DESCRIPTION OF THE TASK: Could you report every line from the entries that includes the word "Federer"?

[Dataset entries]
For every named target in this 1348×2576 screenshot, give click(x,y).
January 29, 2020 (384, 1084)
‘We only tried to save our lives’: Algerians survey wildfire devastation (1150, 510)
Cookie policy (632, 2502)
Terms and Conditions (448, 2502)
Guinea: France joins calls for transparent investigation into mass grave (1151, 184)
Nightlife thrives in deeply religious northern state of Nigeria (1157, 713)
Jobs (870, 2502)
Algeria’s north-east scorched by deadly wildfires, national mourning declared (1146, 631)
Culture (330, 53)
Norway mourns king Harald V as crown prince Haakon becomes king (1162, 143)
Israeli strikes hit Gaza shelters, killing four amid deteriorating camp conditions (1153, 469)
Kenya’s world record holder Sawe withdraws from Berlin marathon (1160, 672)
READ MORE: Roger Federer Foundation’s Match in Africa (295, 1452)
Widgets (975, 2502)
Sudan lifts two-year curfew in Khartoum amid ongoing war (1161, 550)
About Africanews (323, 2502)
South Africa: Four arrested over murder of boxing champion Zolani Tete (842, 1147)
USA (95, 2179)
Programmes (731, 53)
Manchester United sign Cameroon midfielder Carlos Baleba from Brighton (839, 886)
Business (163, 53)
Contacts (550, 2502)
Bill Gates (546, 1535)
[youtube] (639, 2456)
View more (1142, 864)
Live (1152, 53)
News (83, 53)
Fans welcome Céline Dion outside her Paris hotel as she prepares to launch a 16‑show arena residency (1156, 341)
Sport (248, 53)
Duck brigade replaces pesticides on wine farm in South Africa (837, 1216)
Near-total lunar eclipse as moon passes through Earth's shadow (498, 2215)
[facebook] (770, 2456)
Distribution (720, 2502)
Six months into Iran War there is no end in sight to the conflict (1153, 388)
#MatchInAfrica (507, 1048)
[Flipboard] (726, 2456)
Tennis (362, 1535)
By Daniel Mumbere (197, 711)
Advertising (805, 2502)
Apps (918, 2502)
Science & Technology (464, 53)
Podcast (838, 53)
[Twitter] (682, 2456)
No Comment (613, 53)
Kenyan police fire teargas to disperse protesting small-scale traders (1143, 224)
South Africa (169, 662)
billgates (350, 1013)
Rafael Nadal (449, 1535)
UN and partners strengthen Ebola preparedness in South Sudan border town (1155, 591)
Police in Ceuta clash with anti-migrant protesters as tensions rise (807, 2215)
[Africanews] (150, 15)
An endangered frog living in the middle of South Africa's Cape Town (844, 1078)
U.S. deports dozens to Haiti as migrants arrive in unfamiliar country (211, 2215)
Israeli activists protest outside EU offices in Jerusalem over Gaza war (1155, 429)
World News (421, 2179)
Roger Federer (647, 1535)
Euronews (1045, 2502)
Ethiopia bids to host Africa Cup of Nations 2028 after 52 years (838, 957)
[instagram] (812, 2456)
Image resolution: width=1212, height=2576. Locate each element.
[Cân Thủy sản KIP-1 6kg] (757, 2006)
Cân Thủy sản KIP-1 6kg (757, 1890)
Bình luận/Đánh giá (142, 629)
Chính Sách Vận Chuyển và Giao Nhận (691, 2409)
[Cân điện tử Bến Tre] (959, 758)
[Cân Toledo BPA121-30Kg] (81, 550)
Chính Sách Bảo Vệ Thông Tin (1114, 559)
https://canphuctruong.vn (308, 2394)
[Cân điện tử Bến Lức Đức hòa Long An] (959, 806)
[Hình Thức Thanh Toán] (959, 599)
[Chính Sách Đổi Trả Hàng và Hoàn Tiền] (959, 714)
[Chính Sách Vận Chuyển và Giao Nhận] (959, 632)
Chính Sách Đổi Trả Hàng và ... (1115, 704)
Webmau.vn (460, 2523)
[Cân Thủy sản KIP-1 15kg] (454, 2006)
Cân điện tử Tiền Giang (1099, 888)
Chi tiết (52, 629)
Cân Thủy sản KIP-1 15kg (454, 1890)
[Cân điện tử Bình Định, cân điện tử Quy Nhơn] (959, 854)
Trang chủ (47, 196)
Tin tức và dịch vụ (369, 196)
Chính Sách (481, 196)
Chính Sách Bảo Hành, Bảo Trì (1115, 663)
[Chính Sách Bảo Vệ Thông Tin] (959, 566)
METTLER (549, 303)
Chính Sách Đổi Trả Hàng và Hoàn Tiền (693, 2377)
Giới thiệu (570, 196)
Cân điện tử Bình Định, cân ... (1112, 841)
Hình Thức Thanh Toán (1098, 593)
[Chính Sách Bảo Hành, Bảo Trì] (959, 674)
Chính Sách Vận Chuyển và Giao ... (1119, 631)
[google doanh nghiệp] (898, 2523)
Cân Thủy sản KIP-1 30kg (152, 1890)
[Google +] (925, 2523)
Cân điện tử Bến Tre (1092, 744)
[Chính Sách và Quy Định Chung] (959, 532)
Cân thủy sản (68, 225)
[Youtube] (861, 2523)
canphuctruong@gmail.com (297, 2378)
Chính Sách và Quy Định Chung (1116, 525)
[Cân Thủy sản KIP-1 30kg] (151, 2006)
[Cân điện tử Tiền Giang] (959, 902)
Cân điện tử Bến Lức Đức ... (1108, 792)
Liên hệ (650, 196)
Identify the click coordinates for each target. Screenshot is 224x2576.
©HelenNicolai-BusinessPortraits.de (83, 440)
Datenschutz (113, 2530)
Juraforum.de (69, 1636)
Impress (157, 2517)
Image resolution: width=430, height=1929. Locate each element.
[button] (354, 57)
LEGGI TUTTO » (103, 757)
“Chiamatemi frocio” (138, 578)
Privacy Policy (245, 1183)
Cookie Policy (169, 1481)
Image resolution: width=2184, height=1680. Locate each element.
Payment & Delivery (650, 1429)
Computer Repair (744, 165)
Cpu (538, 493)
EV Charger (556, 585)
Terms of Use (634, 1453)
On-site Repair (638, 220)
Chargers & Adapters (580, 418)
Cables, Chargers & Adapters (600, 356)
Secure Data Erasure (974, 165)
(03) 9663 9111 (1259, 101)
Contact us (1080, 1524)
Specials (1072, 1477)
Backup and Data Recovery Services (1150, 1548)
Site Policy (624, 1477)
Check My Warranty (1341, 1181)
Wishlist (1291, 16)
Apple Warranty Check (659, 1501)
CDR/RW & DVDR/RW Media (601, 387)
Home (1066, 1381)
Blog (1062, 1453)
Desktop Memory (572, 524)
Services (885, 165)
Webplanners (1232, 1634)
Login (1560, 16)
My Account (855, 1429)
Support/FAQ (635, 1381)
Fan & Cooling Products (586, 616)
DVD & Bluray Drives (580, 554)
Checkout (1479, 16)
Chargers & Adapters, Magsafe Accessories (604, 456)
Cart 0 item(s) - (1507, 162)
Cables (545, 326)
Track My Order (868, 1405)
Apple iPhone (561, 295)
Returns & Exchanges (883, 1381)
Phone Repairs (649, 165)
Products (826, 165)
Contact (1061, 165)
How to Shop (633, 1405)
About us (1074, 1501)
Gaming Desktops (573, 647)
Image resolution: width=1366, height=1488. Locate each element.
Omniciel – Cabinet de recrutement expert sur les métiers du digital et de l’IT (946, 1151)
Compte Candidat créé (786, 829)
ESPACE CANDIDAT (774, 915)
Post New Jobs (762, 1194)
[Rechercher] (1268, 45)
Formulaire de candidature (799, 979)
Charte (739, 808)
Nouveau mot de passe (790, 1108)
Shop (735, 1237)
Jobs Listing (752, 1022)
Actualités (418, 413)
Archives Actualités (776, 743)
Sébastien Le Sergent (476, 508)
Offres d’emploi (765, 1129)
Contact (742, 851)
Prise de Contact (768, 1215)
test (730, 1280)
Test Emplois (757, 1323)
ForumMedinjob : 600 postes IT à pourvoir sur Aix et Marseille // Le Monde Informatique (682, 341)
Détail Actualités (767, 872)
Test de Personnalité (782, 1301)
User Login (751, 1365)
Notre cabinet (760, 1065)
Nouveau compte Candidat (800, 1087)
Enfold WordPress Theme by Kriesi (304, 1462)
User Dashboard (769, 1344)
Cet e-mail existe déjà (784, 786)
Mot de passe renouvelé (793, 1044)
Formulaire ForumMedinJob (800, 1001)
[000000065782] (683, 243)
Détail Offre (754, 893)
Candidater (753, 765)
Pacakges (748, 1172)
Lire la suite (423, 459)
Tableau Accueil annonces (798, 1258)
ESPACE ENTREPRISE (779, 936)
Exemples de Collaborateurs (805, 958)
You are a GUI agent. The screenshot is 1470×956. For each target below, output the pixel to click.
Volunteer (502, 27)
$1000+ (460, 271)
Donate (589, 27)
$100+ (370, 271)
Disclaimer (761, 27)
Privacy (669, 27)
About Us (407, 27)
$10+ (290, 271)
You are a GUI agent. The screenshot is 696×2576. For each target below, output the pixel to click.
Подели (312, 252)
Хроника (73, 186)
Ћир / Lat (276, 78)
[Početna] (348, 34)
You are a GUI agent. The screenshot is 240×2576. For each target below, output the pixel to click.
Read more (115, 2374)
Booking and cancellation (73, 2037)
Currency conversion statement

EXERCISE RESPONSE:
READ MORE: Roger Federer Foundation’s Match in Africa (295, 1452)
Roger Federer (647, 1535)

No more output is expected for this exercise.